Ануся о Володыёвском, однако, не думала. Зато интриговало, дразнило и злило Анусю равнодушие пана Скшетуского, который, возвратившись после столь долгой отлучки, даже и не взглянул на нее. Поэтому по вечерам, когда князь с приближенными офицерами и дворянами приходил в гостиную княгини развлечься беседою, Ануся, выглядывая из-за спины своей госпожи (княгиня была высокая, а она махонькая), сверлила черными своими глазами наместника, пытаясь угадать причину. Однако взор Скшетуского, а также и мысли пребывали невесть где, а если взгляд его и обращался к девушке, то такой задумчивый и отсутствующий, словно бы поручик глядел не на ту, которой в свое время пел:
Ты жесточе, чем орда,
Corda полонишь всегда!..
«Что с ним?» – спрашивала себя избалованная вниманием любимица всего двора и, топнув маленькой ножкою, принимала решение в этом деле разобраться. Если говорить по совести, в Скшетуского она влюблена не была, однако, привыкнув к поклонению, не могла вынести равнодушия к своей особе и от злости готова была сама влюбиться в нахала.

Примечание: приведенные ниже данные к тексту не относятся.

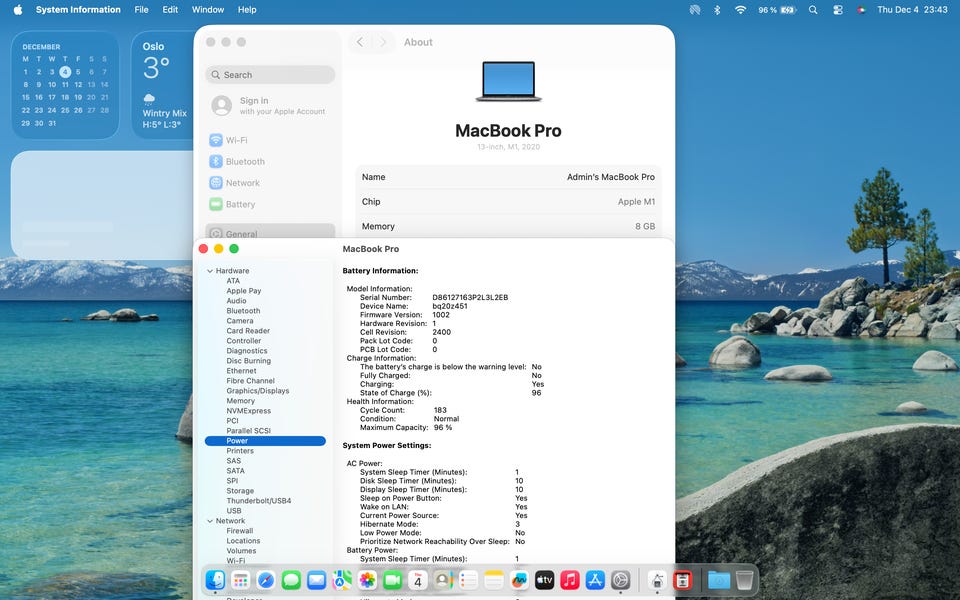The width and height of the screenshot is (960, 600).
Task: Launch Messages from the Dock
Action: (291, 580)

И вот однажды, спеша с мотками пряжи к княгине, она столкнулась со Скшетуским, выходившим из расположенной рядом спальни князя. Ануся налетела, как вихрь, можно даже сказать – задела его грудью и, сделав поспешный шажок назад, воскликнула:
– Ах! Вы так меня испугали! Здравствуйте, сударь!
– Здравствуйте, панна Анна! Неужели же я такое monstrum[40 - чудовище (лат.).] и людей пугаю?
Девушка, теребя пальцами свободной руки косу и переступая с ножки на ножку, опустила глаза и, словно бы растерявшись, с улыбкой ответила:
– Ой нет! Это уж нет… вовсе нет… клянусь матушкиным здоровьем!
И она быстро глянула на поручика, но тотчас же опять опустила глаза.
– Может быть, сударь, ты гневаешься на меня?
– Я? А разве панну Анну мой гнев заботит?
– Заботит? Ну нет! Тоже мне забота! Уж не полагаешь ли ты, сударь, что я плакать стану? Пан Быховец куда любезнее…
– Когда так, мне остается только уступить поле боя пану Быховцу и исчезнуть с глаз долой.
– А я разве держу?
И Ануся загородила ему дорогу.
– Так ты, сударь, из Крыма вернулся? – спросила она.
– Из Крыма.
– А что ты, ваша милость, оттуда привез?